第83章

  等到荊州和長安送來的補給抵達營地,軍隊修整過之後,費禕才有了開戰的計劃。果然和費禕所料相差無幾,荊州這一片的確四通八達,但,這地方也著實不太好守,再加上大夏天放一把火,對方不撤都不行。其他城池不足為慮,隻是馬進占據了洞庭湖,即使這一仗贏了,能收回全部荊州,接下來的仗,怕是也不太好打,如今的情形,倒和當年先帝東征的時候有些相似。


  隻是,他們現在已經到了當年吳國的土地上了,費禕看著地圖皺眉,當初他們一直在研究怎麽樣才能奪取雍涼,基本上沒人想過怎麽打江東啊,當初蔣琬那個順江東下的戰略也很快就付諸東流,根本沒人仔細思考過,不對,等一下!

  “閻將軍,你當年,是不是考慮過怎麽打江東?”當年吳國亂成一團的時候,兩國交好,吳國之內便有“寧亡於蜀,不亡於魏”的說法,甚至有人暗中送信給自家主公,請他們準備好吞並吳國,季漢還為此命閻宇增兵五千,雖說後來此事因為東吳國內平靜下來,也未能實行,但,閻宇當初,應該是做了一點準備的。


  “馬進把營寨設在洞庭湖,部下士兵習於水戰,此刻又是盛夏水漲,我軍這一戰雖然大勝,但,倘若乘勝追擊想趁機襲取洞庭湖,倒有可能成了畫蛇添足。”閻宇坐在費禕對麵,回想起薑維那場大敗,不由心有戚戚焉,皺起眉,“宇以為,不如我們先把馬進圈進洞庭湖,然後,等到冬季枯水的時候,再徹底剿滅不遲。”


  “你的意思是,我們先把朗州,澧州和潭州拿下來?”蔣琬指著地圖,微微皺眉,“文偉,你覺得呢?”


  “話是不錯,隻是,就這麽直接轉道,荊州根基不穩,萬一馬進派人反撲,紹先他,這會兒還在跟荊州的屬吏鬥智鬥勇呢。他能給咱們運來糧草已經不易,就算他能率軍征戰,也難免沒有人落井下石。”

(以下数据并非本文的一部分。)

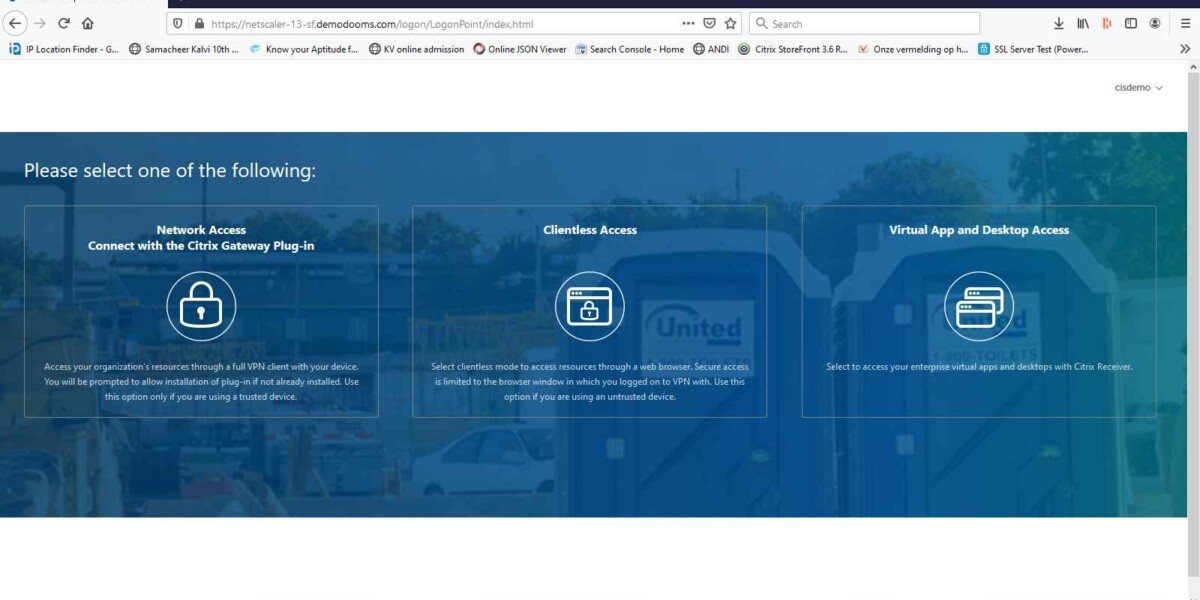This screenshot has height=600, width=1200.
Task: Save page to Pocket
Action: (709, 23)
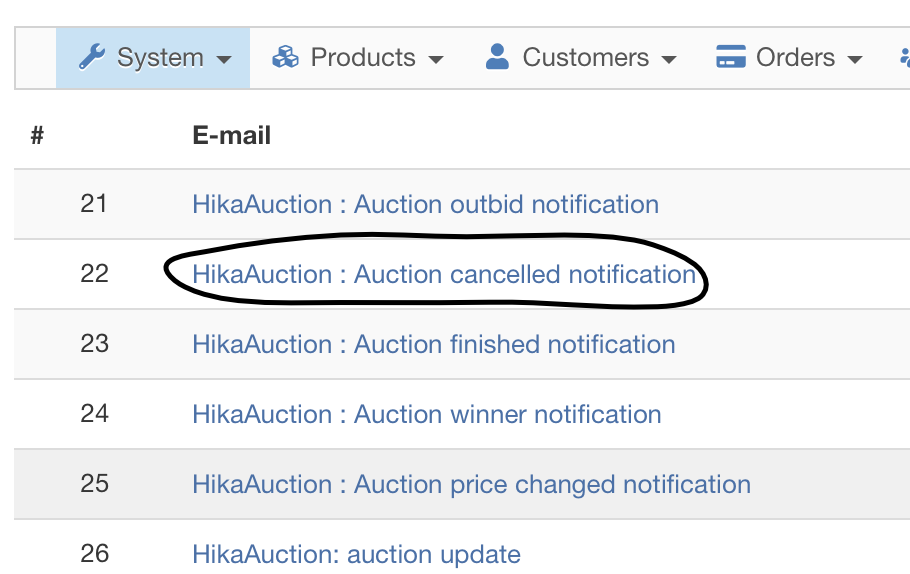
Task: Click the # column header
Action: point(37,135)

  “讓令則留下守荊州,”閻宇一言甫畢,看著昔日的大司馬和大將軍投向自己的眼神,咽了咽口水。若是放在平時,他自然是不敢在這時候再說話了,可如今不同,他若是不說,隻怕羅憲又要被埋沒一世,“宇知道二位信不過令則,但,宇願以性命擔保,哪怕他司馬懿就在洞庭湖內,令則要走,也必然會先完成主上所托,然後向主上請辭。哪怕不論忠誠與否,受人之托忠人之事,他也不會直接率軍投降的,這一點,二位盡可放心,宇,願為令則作保。”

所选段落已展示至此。